§ **Brief**
Format the lines of all the items below as a JSON list of strings, with one string per line and no blank lines.

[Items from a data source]
────────
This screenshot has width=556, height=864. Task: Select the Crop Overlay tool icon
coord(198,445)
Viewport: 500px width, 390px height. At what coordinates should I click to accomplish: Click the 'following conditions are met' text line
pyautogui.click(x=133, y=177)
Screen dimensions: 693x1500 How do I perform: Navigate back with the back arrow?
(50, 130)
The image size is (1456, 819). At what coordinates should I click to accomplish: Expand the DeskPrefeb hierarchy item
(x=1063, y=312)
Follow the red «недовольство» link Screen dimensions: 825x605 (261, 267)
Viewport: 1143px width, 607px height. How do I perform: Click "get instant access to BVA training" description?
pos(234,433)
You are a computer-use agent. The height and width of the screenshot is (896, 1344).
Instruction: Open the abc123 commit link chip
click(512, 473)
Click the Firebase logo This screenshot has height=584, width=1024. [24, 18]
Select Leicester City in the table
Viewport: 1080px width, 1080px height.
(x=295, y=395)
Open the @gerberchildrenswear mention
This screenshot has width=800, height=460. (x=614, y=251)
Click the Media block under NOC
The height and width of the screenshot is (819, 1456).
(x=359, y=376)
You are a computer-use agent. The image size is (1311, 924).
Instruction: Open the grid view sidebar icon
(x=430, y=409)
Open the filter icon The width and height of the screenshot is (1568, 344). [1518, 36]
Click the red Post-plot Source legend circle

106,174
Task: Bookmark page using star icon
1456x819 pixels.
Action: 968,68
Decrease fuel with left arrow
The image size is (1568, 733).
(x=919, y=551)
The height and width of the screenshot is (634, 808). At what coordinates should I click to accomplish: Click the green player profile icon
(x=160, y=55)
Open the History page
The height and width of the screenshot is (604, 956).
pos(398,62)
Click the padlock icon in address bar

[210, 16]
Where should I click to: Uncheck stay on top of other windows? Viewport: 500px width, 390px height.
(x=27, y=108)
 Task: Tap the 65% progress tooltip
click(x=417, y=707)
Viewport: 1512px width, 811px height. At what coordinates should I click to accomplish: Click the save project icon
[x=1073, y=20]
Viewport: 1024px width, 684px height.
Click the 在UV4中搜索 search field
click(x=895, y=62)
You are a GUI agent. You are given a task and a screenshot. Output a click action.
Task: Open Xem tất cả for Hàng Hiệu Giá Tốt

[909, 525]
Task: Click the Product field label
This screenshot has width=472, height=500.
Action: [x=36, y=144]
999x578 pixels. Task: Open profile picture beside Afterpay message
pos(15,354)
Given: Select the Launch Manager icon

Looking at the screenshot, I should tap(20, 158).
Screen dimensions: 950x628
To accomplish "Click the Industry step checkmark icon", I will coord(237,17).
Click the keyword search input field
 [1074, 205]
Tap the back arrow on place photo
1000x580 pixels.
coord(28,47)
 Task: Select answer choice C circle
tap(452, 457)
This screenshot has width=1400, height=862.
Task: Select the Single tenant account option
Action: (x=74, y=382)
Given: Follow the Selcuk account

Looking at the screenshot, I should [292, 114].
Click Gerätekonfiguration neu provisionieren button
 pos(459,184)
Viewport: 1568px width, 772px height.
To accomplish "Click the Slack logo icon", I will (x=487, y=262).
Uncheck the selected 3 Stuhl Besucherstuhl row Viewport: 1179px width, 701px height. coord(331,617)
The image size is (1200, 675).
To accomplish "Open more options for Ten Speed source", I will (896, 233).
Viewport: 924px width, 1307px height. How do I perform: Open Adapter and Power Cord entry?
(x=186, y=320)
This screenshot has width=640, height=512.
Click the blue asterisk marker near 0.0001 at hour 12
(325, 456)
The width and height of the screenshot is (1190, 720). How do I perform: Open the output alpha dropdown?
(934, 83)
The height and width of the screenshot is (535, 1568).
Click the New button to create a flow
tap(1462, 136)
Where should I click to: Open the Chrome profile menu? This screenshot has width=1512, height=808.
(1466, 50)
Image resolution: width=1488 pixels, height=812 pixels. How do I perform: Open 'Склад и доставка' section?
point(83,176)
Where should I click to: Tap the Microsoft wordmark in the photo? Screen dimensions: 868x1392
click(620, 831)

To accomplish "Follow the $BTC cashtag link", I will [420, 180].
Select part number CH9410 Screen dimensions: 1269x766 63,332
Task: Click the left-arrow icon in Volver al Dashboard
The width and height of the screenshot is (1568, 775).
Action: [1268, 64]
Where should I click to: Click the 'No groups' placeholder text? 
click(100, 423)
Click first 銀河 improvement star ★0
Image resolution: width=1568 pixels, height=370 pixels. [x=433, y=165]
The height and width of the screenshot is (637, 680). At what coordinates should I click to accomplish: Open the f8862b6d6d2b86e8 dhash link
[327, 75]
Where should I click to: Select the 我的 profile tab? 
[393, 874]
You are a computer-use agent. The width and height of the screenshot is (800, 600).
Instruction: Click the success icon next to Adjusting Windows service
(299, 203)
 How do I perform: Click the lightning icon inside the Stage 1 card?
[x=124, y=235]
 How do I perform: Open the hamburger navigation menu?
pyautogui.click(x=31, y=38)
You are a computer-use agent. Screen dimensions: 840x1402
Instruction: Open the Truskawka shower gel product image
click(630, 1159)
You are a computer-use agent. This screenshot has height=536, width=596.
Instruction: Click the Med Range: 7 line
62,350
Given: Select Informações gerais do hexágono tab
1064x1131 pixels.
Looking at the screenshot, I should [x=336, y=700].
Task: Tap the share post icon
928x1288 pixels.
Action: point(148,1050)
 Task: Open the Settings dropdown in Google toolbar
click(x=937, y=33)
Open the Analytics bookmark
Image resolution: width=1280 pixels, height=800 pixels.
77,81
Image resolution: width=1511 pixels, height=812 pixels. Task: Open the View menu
────────
§ **Expected answer**
[
  "This screenshot has width=556, height=864. Task: Select the Crop Overlay tool icon",
  "coord(198,445)",
  "Viewport: 500px width, 390px height. At what coordinates should I click to accomplish: Click the 'following conditions are met' text line",
  "pyautogui.click(x=133, y=177)",
  "Screen dimensions: 693x1500 How do I perform: Navigate back with the back arrow?",
  "(50, 130)",
  "The image size is (1456, 819). At what coordinates should I click to accomplish: Expand the DeskPrefeb hierarchy item",
  "(x=1063, y=312)",
  "Follow the red «недовольство» link Screen dimensions: 825x605 (261, 267)",
  "Viewport: 1143px width, 607px height. How do I perform: Click \"get instant access to BVA training\" description?",
  "pos(234,433)",
  "You are a computer-use agent. The height and width of the screenshot is (896, 1344).",
  "Instruction: Open the abc123 commit link chip",
  "click(512, 473)",
  "Click the Firebase logo This screenshot has height=584, width=1024. [24, 18]",
  "Select Leicester City in the table",
  "Viewport: 1080px width, 1080px height.",
  "(x=295, y=395)",
  "Open the @gerberchildrenswear mention",
  "This screenshot has width=800, height=460. (x=614, y=251)",
  "Click the Media block under NOC",
  "The height and width of the screenshot is (819, 1456).",
  "(x=359, y=376)",
  "You are a computer-use agent. The image size is (1311, 924).",
  "Instruction: Open the grid view sidebar icon",
  "(x=430, y=409)",
  "Open the filter icon The width and height of the screenshot is (1568, 344). [1518, 36]",
  "Click the red Post-plot Source legend circle",
  "106,174",
  "Task: Bookmark page using star icon",
  "1456x819 pixels.",
  "Action: 968,68",
  "Decrease fuel with left arrow",
  "The image size is (1568, 733).",
  "(x=919, y=551)",
  "The height and width of the screenshot is (634, 808). At what coordinates should I click to accomplish: Click the green player profile icon",
  "(x=160, y=55)",
  "Open the History page",
  "The height and width of the screenshot is (604, 956).",
  "pos(398,62)",
  "Click the padlock icon in address bar",
  "[210, 16]",
  "Where should I click to: Uncheck stay on top of other windows? Viewport: 500px width, 390px height.",
  "(x=27, y=108)",
  " Task: Tap the 65% progress tooltip",
  "click(x=417, y=707)",
  "Viewport: 1512px width, 811px height. At what coordinates should I click to accomplish: Click the save project icon",
  "[x=1073, y=20]",
  "Viewport: 1024px width, 684px height.",
  "Click the 在UV4中搜索 search field",
  "click(x=895, y=62)",
  "You are a GUI agent. You are given a task and a screenshot. Output a click action.",
  "Task: Open Xem tất cả for Hàng Hiệu Giá Tốt",
  "[909, 525]",
  "Task: Click the Product field label",
  "This screenshot has width=472, height=500.",
  "Action: [x=36, y=144]",
  "999x578 pixels. Task: Open profile picture beside Afterpay message",
  "pos(15,354)",
  "Given: Select the Launch Manager icon",
  "Looking at the screenshot, I should tap(20, 158).",
  "Screen dimensions: 950x628",
  "To accomplish \"Click the Industry step checkmark icon\", I will coord(237,17).",
  "Click the keyword search input field",
  " [1074, 205]",
  "Tap the back arrow on place photo",
  "1000x580 pixels.",
  "coord(28,47)",
  " Task: Select answer choice C circle",
  "tap(452, 457)",
  "This screenshot has width=1400, height=862.",
  "Task: Select the Single tenant account option",
  "Action: (x=74, y=382)",
  "Given: Follow the Selcuk account",
  "Looking at the screenshot, I should [292, 114].",
  "Click Gerätekonfiguration neu provisionieren button",
  " pos(459,184)",
  "Viewport: 1568px width, 772px height.",
  "To accomplish \"Click the Slack logo icon\", I will (x=487, y=262).",
  "Uncheck the selected 3 Stuhl Besucherstuhl row Viewport: 1179px width, 701px height. coord(331,617)",
  "The image size is (1200, 675).",
  "To accomplish \"Open more options for Ten Speed source\", I will (896, 233).",
  "Viewport: 924px width, 1307px height. How do I perform: Open Adapter and Power Cord entry?",
  "(x=186, y=320)",
  "This screenshot has width=640, height=512.",
  "Click the blue asterisk marker near 0.0001 at hour 12",
  "(325, 456)",
  "The width and height of the screenshot is (1190, 720). How do I perform: Open the output alpha dropdown?",
  "(934, 83)",
  "The height and width of the screenshot is (535, 1568).",
  "Click the New button to create a flow",
  "tap(1462, 136)",
  "Where should I click to: Open the Chrome profile menu? This screenshot has width=1512, height=808.",
  "(1466, 50)",
  "Image resolution: width=1488 pixels, height=812 pixels. How do I perform: Open 'Склад и доставка' section?",
  "point(83,176)",
  "Where should I click to: Tap the Microsoft wordmark in the photo? Screen dimensions: 868x1392",
  "click(620, 831)",
  "To accomplish \"Follow the $BTC cashtag link\", I will [420, 180].",
  "Select part number CH9410 Screen dimensions: 1269x766 63,332",
  "Task: Click the left-arrow icon in Volver al Dashboard",
  "The width and height of the screenshot is (1568, 775).",
  "Action: [1268, 64]",
  "Where should I click to: Click the 'No groups' placeholder text? ",
  "click(100, 423)",
  "Click first 銀河 improvement star ★0",
  "Image resolution: width=1568 pixels, height=370 pixels. [x=433, y=165]",
  "The height and width of the screenshot is (637, 680). At what coordinates should I click to accomplish: Open the f8862b6d6d2b86e8 dhash link",
  "[327, 75]",
  "Where should I click to: Select the 我的 profile tab? ",
  "[393, 874]",
  "You are a computer-use agent. The width and height of the screenshot is (800, 600).",
  "Instruction: Click the success icon next to Adjusting Windows service",
  "(299, 203)",
  " How do I perform: Click the lightning icon inside the Stage 1 card?",
  "[x=124, y=235]",
  " How do I perform: Open the hamburger navigation menu?",
  "pyautogui.click(x=31, y=38)",
  "You are a computer-use agent. Screen dimensions: 840x1402",
  "Instruction: Open the Truskawka shower gel product image",
  "click(630, 1159)",
  "You are a computer-use agent. This screenshot has height=536, width=596.",
  "Instruction: Click the Med Range: 7 line",
  "62,350",
  "Given: Select Informações gerais do hexágono tab",
  "1064x1131 pixels.",
  "Looking at the screenshot, I should [x=336, y=700].",
  "Task: Tap the share post icon",
  "928x1288 pixels.",
  "Action: point(148,1050)",
  " Task: Open the Settings dropdown in Google toolbar",
  "click(x=937, y=33)",
  "Open the Analytics bookmark",
  "Image resolution: width=1280 pixels, height=800 pixels.",
  "77,81",
  "Image resolution: width=1511 pixels, height=812 pixels. Task: Open the View menu"
]